Assignment. Would you give the entries below again in full, exactly as they stand?

BEGIN Extracted information

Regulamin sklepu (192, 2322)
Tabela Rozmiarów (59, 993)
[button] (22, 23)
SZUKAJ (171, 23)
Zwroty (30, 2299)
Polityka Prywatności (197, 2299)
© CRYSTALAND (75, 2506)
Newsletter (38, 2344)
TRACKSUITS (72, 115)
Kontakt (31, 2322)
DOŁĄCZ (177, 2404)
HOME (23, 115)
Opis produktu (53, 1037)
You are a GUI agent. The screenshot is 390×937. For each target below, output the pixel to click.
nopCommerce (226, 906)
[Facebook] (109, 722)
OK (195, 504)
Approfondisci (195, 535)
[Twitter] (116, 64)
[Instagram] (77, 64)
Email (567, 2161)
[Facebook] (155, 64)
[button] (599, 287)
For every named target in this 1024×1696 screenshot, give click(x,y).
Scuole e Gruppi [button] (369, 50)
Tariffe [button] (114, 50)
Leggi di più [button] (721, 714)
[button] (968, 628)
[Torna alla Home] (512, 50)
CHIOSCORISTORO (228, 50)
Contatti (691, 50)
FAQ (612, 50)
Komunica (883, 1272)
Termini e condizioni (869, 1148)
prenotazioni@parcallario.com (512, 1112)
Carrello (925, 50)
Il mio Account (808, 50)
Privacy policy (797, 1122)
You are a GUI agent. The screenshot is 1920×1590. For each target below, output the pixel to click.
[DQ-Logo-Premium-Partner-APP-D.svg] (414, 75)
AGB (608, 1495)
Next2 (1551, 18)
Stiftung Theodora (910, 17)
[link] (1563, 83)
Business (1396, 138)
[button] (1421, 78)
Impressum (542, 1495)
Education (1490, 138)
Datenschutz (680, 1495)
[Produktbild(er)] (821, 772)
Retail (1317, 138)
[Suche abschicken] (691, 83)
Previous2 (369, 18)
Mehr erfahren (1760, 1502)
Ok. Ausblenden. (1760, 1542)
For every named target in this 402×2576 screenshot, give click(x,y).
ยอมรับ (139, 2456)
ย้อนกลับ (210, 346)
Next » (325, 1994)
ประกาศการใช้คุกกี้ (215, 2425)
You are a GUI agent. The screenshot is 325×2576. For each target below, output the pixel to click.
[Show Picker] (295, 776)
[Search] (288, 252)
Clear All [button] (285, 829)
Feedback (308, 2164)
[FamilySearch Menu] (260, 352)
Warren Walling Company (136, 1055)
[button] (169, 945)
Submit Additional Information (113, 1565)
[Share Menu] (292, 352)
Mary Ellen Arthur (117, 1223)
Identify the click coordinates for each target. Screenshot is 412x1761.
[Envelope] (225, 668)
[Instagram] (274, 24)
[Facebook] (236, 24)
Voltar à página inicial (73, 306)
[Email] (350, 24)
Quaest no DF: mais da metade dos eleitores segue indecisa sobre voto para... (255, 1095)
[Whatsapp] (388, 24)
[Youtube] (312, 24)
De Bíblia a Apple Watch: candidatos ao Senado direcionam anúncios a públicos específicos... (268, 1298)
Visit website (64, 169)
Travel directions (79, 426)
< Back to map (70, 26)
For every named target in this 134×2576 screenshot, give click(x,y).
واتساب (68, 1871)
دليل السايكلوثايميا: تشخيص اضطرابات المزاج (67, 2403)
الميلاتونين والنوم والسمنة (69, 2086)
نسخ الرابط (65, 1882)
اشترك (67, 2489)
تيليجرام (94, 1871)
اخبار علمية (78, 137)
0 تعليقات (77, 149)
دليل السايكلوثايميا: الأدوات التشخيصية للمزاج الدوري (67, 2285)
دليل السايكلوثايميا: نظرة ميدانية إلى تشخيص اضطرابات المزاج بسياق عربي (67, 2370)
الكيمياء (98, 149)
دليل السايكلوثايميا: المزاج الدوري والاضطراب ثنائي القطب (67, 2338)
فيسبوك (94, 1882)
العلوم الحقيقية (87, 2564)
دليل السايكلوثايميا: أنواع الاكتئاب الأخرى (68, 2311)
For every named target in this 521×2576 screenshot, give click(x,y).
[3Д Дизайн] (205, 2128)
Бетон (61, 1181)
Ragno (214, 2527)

END Extracted information

Task answer.
Regulamin sklepu (192, 2322)
Tabela Rozmiarów (59, 993)
[button] (22, 23)
SZUKAJ (171, 23)
Zwroty (30, 2299)
Polityka Prywatności (197, 2299)
© CRYSTALAND (75, 2506)
Newsletter (38, 2344)
TRACKSUITS (72, 115)
Kontakt (31, 2322)
DOŁĄCZ (177, 2404)
HOME (23, 115)
Opis produktu (53, 1037)
You are a GUI agent. The screenshot is 390×937. For each target below, output the pixel to click.
nopCommerce (226, 906)
[Facebook] (109, 722)
OK (195, 504)
Approfondisci (195, 535)
[Twitter] (116, 64)
[Instagram] (77, 64)
Email (567, 2161)
[Facebook] (155, 64)
[button] (599, 287)
For every named target in this 1024×1696 screenshot, give click(x,y).
Scuole e Gruppi [button] (369, 50)
Tariffe [button] (114, 50)
Leggi di più [button] (721, 714)
[button] (968, 628)
[Torna alla Home] (512, 50)
CHIOSCORISTORO (228, 50)
Contatti (691, 50)
FAQ (612, 50)
Komunica (883, 1272)
Termini e condizioni (869, 1148)
prenotazioni@parcallario.com (512, 1112)
Carrello (925, 50)
Il mio Account (808, 50)
Privacy policy (797, 1122)
You are a GUI agent. The screenshot is 1920×1590. For each target below, output the pixel to click.
[DQ-Logo-Premium-Partner-APP-D.svg] (414, 75)
AGB (608, 1495)
Next2 (1551, 18)
Stiftung Theodora (910, 17)
[link] (1563, 83)
Business (1396, 138)
[button] (1421, 78)
Impressum (542, 1495)
Education (1490, 138)
Datenschutz (680, 1495)
[Produktbild(er)] (821, 772)
Retail (1317, 138)
[Suche abschicken] (691, 83)
Previous2 (369, 18)
Mehr erfahren (1760, 1502)
Ok. Ausblenden. (1760, 1542)
For every named target in this 402×2576 screenshot, give click(x,y).
ยอมรับ (139, 2456)
ย้อนกลับ (210, 346)
Next » (325, 1994)
ประกาศการใช้คุกกี้ (215, 2425)
You are a GUI agent. The screenshot is 325×2576. For each target below, output the pixel to click.
[Show Picker] (295, 776)
[Search] (288, 252)
Clear All [button] (285, 829)
Feedback (308, 2164)
[FamilySearch Menu] (260, 352)
Warren Walling Company (136, 1055)
[button] (169, 945)
Submit Additional Information (113, 1565)
[Share Menu] (292, 352)
Mary Ellen Arthur (117, 1223)
Identify the click coordinates for each target. Screenshot is 412x1761.
[Envelope] (225, 668)
[Instagram] (274, 24)
[Facebook] (236, 24)
Voltar à página inicial (73, 306)
[Email] (350, 24)
Quaest no DF: mais da metade dos eleitores segue indecisa sobre voto para... (255, 1095)
[Whatsapp] (388, 24)
[Youtube] (312, 24)
De Bíblia a Apple Watch: candidatos ao Senado direcionam anúncios a públicos específicos... (268, 1298)
Visit website (64, 169)
Travel directions (79, 426)
< Back to map (70, 26)
For every named target in this 134×2576 screenshot, give click(x,y).
واتساب (68, 1871)
دليل السايكلوثايميا: تشخيص اضطرابات المزاج (67, 2403)
الميلاتونين والنوم والسمنة (69, 2086)
نسخ الرابط (65, 1882)
اشترك (67, 2489)
تيليجرام (94, 1871)
اخبار علمية (78, 137)
0 تعليقات (77, 149)
دليل السايكلوثايميا: الأدوات التشخيصية للمزاج الدوري (67, 2285)
دليل السايكلوثايميا: نظرة ميدانية إلى تشخيص اضطرابات المزاج بسياق عربي (67, 2370)
الكيمياء (98, 149)
دليل السايكلوثايميا: المزاج الدوري والاضطراب ثنائي القطب (67, 2338)
فيسبوك (94, 1882)
العلوم الحقيقية (87, 2564)
دليل السايكلوثايميا: أنواع الاكتئاب الأخرى (68, 2311)
For every named target in this 521×2576 screenshot, give click(x,y).
[3Д Дизайн] (205, 2128)
Бетон (61, 1181)
Ragno (214, 2527)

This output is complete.